Overview of the proposed framework for understanding and planning future EV charging needs. (a) We analyze the current charging demand by extracting residents’ travel behavior and individual features, including visiting places and time, energy consumption, income, house type, and charging access, to sample potential EV adopters and assign them a charging behavior group. Based on that, we simulate all EV adopters’ charging behavior in a week, this includes charging location, session start and end time, energy, and power level. We propose personalized shifting recommendations to mitigate the impact of EV charging on grid peak hours. For example, EV adopters may shift their charging sessions from day 1 peak hour to day 2 off-peak hour when feasible. (b) Supply-side management means planning for infrastructure capacity at the ZIP code level, considering demand both before and after the proposed personalized shifting recommendations. (c) Future scenarios capture the evolution of EV adopters’ demographic features, charging demand, and the public charging station supply for increasing adoption rates.We use different datasets in this study: call detail records (CDRs), charging session records, charging infrastructure data, and survey data such as US Census Bureau American Community Survey, the California Plug-in Electric Vehicle Adopter Survey, the California Home Charging Access Survey, and the Clean Vehicle Rebate Project (CVRP) data. The charging data and nobility data used in this study cannot be made publicly available due to privacy concerns for individual users.

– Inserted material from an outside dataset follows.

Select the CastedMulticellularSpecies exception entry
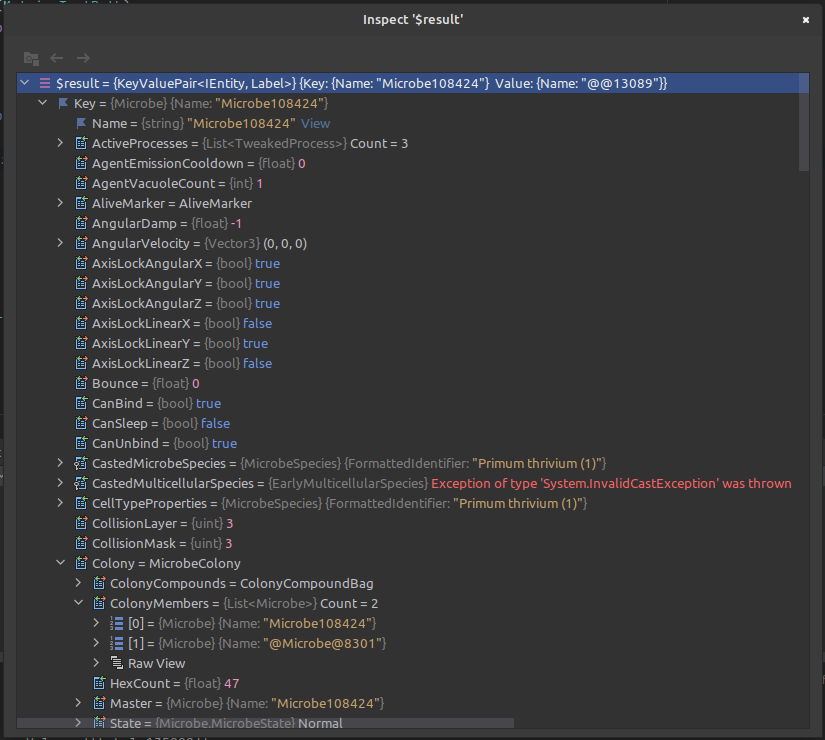This screenshot has width=825, height=740. point(400,483)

| Name | Geograhical Coverage |
Temporal Coverage |
Geographical Resolution |
Temporal Resolution |
Aggregated Level |
|---|---|---|---|---|---|
| Call Detail Records | Bay Area | 2013 | Lat,Lon | 10-min | Individual |
| Charging Session Records | Bay Area | 2019 | ZIP code | Individual | |
| Charging Station Data | Worldwide | ~2023 | Lat,Lon | Day | Individual |
| SPECCh Model Data | WECC | ~2022 | WECC | 1-min | Group |
| California Clean Vehicle Rebate Project data |
California | ~2023 | ZIP code | Day | Individual |
| Census Bureau American Community Survey |
United States | ~2022 | Census Tract | Year | Census Tract |
| California Plug-in Electric Vehicle Adopter Survey |
California | 2013 | California | Year | California |
| California Home Charging Access Survey |
California | 2022 | California | Year | California |
The methodology includes four parts. We first use TimeGeo model to estimate the travel behavior and energy consumption of each vehicle in the sample. Second, we connect the travel behavior and SPEECh model by energy consumption and charging access to obtain the original charging behavior of EV adopters. Third, we identify the feasibility of drivers moving their original sessions from peak hours to off-peak hours by checking several rules. Last, we use a Bayesian model to estimate the probability of each driver adopting an EV based on their income and travel distance. Figure 2 depicts the connection between the data source and models.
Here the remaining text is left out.